START SUPPLIED INFORMATION

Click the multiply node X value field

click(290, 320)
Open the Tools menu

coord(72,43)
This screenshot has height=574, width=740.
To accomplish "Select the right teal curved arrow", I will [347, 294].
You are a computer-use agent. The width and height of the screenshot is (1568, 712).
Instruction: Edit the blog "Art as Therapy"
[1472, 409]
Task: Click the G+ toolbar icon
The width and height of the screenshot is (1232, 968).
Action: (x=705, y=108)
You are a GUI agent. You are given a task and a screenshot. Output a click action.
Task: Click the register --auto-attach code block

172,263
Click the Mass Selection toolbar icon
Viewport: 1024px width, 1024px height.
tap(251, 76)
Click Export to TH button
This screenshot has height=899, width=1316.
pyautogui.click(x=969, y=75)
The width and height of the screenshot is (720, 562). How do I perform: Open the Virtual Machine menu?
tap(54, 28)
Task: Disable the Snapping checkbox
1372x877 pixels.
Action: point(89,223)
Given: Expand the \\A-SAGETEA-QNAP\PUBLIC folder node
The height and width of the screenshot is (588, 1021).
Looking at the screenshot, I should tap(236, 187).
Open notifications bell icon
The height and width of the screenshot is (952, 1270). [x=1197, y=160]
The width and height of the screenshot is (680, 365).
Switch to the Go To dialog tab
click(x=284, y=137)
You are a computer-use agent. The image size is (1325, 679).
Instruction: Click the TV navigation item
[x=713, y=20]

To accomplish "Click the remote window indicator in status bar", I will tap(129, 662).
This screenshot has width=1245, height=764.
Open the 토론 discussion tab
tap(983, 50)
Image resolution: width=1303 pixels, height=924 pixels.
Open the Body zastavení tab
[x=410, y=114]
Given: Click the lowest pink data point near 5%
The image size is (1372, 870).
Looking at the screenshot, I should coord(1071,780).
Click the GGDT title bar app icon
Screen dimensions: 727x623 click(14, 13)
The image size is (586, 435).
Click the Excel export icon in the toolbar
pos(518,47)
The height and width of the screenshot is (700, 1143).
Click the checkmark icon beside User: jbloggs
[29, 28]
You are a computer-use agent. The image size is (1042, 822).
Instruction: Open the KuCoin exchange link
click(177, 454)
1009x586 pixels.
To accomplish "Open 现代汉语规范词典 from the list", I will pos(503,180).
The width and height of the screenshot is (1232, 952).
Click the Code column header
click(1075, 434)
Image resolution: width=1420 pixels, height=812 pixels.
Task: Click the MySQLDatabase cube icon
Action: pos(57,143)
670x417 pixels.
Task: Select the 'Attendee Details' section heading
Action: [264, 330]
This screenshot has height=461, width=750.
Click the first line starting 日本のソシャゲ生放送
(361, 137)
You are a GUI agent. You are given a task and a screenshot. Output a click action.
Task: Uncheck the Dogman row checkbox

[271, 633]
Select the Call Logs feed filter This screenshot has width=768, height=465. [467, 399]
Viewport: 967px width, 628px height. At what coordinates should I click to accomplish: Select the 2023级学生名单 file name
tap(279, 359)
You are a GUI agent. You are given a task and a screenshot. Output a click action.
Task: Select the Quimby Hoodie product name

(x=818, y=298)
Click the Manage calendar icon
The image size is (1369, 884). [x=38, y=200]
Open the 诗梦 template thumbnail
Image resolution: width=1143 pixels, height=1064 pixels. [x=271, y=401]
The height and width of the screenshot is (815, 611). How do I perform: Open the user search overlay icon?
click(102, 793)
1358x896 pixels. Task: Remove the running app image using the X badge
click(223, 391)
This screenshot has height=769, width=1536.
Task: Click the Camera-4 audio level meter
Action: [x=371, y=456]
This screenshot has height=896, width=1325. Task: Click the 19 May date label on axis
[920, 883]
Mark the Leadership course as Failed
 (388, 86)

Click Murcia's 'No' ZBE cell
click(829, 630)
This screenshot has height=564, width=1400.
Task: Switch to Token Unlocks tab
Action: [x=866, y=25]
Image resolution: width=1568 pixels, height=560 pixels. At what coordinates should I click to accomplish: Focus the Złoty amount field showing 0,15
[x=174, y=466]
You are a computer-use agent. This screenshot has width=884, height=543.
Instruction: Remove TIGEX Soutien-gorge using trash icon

END SUPPLIED INFORMATION

WHAT THE TASK ASKS:
Print the material once more, keeping every word as it is.

OUTPUT OF THE EXERCISE:
Click the multiply node X value field

click(290, 320)
Open the Tools menu

coord(72,43)
This screenshot has height=574, width=740.
To accomplish "Select the right teal curved arrow", I will [347, 294].
You are a computer-use agent. The width and height of the screenshot is (1568, 712).
Instruction: Edit the blog "Art as Therapy"
[1472, 409]
Task: Click the G+ toolbar icon
The width and height of the screenshot is (1232, 968).
Action: (x=705, y=108)
You are a GUI agent. You are given a task and a screenshot. Output a click action.
Task: Click the register --auto-attach code block

172,263
Click the Mass Selection toolbar icon
Viewport: 1024px width, 1024px height.
tap(251, 76)
Click Export to TH button
This screenshot has height=899, width=1316.
pyautogui.click(x=969, y=75)
The width and height of the screenshot is (720, 562). How do I perform: Open the Virtual Machine menu?
tap(54, 28)
Task: Disable the Snapping checkbox
1372x877 pixels.
Action: point(89,223)
Given: Expand the \\A-SAGETEA-QNAP\PUBLIC folder node
The height and width of the screenshot is (588, 1021).
Looking at the screenshot, I should tap(236, 187).
Open notifications bell icon
The height and width of the screenshot is (952, 1270). [x=1197, y=160]
The width and height of the screenshot is (680, 365).
Switch to the Go To dialog tab
click(x=284, y=137)
You are a computer-use agent. The image size is (1325, 679).
Instruction: Click the TV navigation item
[x=713, y=20]

To accomplish "Click the remote window indicator in status bar", I will tap(129, 662).
This screenshot has width=1245, height=764.
Open the 토론 discussion tab
tap(983, 50)
Image resolution: width=1303 pixels, height=924 pixels.
Open the Body zastavení tab
[x=410, y=114]
Given: Click the lowest pink data point near 5%
The image size is (1372, 870).
Looking at the screenshot, I should coord(1071,780).
Click the GGDT title bar app icon
Screen dimensions: 727x623 click(14, 13)
The image size is (586, 435).
Click the Excel export icon in the toolbar
pos(518,47)
The height and width of the screenshot is (700, 1143).
Click the checkmark icon beside User: jbloggs
[29, 28]
You are a computer-use agent. The image size is (1042, 822).
Instruction: Open the KuCoin exchange link
click(177, 454)
1009x586 pixels.
To accomplish "Open 现代汉语规范词典 from the list", I will pos(503,180).
The width and height of the screenshot is (1232, 952).
Click the Code column header
click(1075, 434)
Image resolution: width=1420 pixels, height=812 pixels.
Task: Click the MySQLDatabase cube icon
Action: pos(57,143)
670x417 pixels.
Task: Select the 'Attendee Details' section heading
Action: [264, 330]
This screenshot has height=461, width=750.
Click the first line starting 日本のソシャゲ生放送
(361, 137)
You are a GUI agent. You are given a task and a screenshot. Output a click action.
Task: Uncheck the Dogman row checkbox

[271, 633]
Select the Call Logs feed filter This screenshot has width=768, height=465. [467, 399]
Viewport: 967px width, 628px height. At what coordinates should I click to accomplish: Select the 2023级学生名单 file name
tap(279, 359)
You are a GUI agent. You are given a task and a screenshot. Output a click action.
Task: Select the Quimby Hoodie product name

(x=818, y=298)
Click the Manage calendar icon
The image size is (1369, 884). [x=38, y=200]
Open the 诗梦 template thumbnail
Image resolution: width=1143 pixels, height=1064 pixels. [x=271, y=401]
The height and width of the screenshot is (815, 611). How do I perform: Open the user search overlay icon?
click(102, 793)
1358x896 pixels. Task: Remove the running app image using the X badge
click(223, 391)
This screenshot has height=769, width=1536.
Task: Click the Camera-4 audio level meter
Action: [x=371, y=456]
This screenshot has height=896, width=1325. Task: Click the 19 May date label on axis
[920, 883]
Mark the Leadership course as Failed
 (388, 86)

Click Murcia's 'No' ZBE cell
click(829, 630)
This screenshot has height=564, width=1400.
Task: Switch to Token Unlocks tab
Action: [x=866, y=25]
Image resolution: width=1568 pixels, height=560 pixels. At what coordinates should I click to accomplish: Focus the Złoty amount field showing 0,15
[x=174, y=466]
You are a computer-use agent. This screenshot has width=884, height=543.
Instruction: Remove TIGEX Soutien-gorge using trash icon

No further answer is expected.